**Saved data entries**
★ ★ ★
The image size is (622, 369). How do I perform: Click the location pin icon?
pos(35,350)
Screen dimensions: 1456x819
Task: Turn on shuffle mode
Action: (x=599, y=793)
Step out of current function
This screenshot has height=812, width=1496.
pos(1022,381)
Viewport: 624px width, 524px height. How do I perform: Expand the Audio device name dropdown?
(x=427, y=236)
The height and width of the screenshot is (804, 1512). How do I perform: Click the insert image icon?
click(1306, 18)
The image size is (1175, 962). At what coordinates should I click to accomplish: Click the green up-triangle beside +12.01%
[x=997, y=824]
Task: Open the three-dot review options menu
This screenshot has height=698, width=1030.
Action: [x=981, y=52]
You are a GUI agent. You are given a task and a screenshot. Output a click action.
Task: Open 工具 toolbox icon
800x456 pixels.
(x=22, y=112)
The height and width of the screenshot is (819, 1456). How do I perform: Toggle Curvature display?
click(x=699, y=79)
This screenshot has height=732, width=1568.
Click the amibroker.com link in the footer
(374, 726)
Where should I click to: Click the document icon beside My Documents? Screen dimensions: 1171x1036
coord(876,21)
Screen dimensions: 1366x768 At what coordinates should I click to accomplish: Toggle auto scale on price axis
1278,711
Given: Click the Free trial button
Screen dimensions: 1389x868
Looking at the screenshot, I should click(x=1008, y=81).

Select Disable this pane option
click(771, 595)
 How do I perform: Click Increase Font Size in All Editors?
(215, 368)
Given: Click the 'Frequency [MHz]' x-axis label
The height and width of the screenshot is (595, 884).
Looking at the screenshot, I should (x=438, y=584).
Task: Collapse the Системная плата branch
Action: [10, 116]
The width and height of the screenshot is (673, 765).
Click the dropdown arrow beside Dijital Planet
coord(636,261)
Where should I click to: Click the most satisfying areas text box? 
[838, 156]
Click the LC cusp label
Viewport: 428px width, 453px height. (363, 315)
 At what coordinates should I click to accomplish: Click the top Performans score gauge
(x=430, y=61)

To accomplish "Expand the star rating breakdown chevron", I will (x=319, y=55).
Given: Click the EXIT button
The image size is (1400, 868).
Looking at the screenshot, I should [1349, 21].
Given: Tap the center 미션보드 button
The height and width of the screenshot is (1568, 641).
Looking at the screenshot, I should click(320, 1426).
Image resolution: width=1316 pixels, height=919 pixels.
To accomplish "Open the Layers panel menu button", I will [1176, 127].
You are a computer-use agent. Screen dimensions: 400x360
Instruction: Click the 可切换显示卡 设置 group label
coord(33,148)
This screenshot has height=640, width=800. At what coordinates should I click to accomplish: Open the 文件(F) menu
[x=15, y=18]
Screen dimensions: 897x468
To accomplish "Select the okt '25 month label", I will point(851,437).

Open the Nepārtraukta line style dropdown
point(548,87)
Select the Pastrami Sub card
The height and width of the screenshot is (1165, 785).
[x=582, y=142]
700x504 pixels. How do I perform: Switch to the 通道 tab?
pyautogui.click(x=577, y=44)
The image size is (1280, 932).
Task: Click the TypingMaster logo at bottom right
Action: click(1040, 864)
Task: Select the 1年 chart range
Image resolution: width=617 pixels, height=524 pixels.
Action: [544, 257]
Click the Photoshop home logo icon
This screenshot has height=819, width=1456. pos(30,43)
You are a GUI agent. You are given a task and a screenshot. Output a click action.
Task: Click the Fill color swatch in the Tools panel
★ ★ ★
**STATED PROBLEM**
Show each line of the entries above that contains the string "icon". Case counts, so match uppercase and lowercase letters exactly.

**SOLUTION BELOW**
The image size is (622, 369). How do I perform: Click the location pin icon?
The height and width of the screenshot is (804, 1512). How do I perform: Click the insert image icon?
Task: Open 工具 toolbox icon
Where should I click to: Click the document icon beside My Documents? Screen dimensions: 1171x1036
Click the Photoshop home logo icon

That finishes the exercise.